▶ **Task statement**: Number of lines below with "Mustalahti": work it out and reply with that number only.

Extracted records
•••••
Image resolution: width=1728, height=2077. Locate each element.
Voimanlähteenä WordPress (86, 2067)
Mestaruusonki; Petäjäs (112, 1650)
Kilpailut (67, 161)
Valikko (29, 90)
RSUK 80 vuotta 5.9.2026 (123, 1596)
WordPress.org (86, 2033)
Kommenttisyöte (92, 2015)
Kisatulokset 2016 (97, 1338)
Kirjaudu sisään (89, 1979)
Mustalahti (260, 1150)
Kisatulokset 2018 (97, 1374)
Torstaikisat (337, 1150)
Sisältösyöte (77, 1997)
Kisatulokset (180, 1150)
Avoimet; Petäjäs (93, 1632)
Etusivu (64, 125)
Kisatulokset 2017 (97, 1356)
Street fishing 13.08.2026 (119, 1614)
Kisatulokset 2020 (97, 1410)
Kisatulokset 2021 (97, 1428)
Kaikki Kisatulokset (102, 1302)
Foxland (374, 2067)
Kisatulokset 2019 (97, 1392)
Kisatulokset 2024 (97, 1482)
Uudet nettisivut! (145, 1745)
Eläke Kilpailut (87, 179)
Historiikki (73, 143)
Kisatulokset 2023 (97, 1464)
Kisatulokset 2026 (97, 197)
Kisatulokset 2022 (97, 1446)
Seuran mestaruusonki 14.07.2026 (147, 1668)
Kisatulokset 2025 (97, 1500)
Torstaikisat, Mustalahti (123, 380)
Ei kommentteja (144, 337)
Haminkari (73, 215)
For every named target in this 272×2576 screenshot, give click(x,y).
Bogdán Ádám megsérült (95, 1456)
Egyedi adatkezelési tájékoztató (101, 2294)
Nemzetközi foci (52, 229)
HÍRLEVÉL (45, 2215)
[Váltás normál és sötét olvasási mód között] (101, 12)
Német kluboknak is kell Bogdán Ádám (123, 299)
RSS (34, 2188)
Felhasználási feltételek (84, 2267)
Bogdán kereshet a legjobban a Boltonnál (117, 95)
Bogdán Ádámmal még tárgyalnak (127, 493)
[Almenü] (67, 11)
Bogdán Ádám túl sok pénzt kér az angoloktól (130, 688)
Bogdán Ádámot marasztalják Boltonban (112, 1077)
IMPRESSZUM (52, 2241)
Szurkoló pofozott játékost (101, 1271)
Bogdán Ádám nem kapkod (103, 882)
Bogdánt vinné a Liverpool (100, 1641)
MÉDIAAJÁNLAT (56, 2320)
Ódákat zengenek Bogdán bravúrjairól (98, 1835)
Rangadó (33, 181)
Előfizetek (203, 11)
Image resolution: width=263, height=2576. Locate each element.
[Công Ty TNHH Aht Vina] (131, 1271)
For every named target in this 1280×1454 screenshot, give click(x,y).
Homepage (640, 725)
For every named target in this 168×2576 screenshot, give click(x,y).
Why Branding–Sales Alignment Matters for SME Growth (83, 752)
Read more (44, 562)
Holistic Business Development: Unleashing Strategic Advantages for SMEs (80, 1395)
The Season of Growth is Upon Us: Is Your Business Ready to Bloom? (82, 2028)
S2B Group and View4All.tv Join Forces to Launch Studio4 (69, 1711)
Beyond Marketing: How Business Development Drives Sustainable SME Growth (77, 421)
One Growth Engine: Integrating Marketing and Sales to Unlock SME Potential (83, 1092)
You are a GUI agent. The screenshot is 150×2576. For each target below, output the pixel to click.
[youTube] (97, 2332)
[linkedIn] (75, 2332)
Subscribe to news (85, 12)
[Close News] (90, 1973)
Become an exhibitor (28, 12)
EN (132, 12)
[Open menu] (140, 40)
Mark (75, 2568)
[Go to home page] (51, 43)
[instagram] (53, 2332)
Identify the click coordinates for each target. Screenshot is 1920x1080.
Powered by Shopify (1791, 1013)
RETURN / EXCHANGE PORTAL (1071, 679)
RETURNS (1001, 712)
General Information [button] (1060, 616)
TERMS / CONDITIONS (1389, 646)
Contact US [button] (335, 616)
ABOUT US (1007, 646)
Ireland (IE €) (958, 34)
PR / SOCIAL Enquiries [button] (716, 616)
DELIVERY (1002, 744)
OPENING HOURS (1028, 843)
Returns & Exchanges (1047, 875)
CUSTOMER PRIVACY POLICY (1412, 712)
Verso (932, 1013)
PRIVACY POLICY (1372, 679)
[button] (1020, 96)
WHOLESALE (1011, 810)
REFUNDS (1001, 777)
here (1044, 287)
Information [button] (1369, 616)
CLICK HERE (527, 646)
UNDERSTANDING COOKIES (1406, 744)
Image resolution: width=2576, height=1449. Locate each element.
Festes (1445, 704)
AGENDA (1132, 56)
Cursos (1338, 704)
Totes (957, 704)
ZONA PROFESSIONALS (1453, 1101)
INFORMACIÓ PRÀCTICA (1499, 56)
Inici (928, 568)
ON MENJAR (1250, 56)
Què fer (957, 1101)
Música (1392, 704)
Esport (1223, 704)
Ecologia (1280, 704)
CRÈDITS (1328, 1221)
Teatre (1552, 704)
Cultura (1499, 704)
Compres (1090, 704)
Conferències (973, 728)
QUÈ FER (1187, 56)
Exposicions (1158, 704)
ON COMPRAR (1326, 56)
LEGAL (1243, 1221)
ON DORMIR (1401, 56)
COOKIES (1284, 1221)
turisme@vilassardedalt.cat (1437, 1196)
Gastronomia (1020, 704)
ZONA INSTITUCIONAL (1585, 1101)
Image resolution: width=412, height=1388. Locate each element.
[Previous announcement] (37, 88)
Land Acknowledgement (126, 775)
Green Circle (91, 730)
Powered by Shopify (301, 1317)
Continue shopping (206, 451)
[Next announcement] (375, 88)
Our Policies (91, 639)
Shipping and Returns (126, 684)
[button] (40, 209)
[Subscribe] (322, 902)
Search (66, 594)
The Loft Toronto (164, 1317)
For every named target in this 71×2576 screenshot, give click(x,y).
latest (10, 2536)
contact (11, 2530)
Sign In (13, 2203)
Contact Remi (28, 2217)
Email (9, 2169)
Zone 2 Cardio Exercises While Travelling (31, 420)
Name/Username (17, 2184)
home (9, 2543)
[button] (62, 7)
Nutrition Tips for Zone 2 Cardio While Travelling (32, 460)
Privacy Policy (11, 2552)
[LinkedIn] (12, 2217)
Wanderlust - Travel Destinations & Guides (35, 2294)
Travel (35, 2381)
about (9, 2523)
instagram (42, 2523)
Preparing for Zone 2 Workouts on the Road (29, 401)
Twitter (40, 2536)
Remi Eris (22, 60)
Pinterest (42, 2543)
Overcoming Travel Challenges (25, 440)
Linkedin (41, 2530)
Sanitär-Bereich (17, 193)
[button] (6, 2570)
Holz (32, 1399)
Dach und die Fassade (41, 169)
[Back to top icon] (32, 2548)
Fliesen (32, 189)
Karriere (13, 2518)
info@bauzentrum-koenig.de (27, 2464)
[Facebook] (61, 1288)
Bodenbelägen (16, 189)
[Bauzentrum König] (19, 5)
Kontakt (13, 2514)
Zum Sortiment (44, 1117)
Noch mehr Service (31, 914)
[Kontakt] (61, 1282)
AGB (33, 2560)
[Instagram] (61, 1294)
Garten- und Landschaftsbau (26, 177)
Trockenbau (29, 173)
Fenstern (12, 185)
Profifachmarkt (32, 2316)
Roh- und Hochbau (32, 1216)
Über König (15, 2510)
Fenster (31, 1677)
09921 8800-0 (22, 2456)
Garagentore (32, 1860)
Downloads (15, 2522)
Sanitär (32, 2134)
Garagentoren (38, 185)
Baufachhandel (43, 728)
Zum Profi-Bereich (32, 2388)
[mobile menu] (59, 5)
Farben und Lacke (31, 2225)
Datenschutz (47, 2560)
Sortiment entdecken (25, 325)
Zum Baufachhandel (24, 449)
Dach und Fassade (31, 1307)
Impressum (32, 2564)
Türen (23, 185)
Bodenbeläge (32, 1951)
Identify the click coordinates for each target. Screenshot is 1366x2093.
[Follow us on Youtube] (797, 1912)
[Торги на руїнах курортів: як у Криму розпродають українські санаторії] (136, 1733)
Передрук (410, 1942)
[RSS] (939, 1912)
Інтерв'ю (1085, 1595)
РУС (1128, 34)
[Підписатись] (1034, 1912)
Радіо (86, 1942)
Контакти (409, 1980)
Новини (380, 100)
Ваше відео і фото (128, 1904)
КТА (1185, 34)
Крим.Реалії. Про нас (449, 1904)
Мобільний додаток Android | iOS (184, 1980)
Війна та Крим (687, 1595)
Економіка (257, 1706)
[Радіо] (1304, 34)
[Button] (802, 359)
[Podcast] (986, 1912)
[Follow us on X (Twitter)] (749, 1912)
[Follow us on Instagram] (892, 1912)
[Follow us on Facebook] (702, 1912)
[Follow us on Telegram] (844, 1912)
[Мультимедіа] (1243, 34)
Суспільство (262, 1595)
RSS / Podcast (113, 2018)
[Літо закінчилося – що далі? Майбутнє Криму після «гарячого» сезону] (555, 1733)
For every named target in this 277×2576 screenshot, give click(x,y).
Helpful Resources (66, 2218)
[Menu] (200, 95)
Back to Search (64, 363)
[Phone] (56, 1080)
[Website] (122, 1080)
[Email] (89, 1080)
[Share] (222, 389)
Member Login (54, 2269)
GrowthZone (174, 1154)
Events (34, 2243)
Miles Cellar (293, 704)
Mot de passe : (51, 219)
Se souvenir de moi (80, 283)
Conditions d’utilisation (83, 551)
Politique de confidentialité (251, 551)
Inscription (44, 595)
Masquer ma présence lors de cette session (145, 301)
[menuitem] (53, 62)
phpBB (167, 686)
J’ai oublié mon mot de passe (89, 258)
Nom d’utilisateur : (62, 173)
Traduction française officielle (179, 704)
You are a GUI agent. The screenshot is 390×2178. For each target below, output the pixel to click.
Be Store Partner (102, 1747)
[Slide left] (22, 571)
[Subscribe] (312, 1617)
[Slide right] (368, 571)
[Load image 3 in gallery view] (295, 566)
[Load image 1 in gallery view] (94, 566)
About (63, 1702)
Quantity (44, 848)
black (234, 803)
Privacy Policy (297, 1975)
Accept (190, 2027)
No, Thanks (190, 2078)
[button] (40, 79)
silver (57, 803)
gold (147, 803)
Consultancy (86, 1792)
•••••
▶ **Result for this exercise**: 2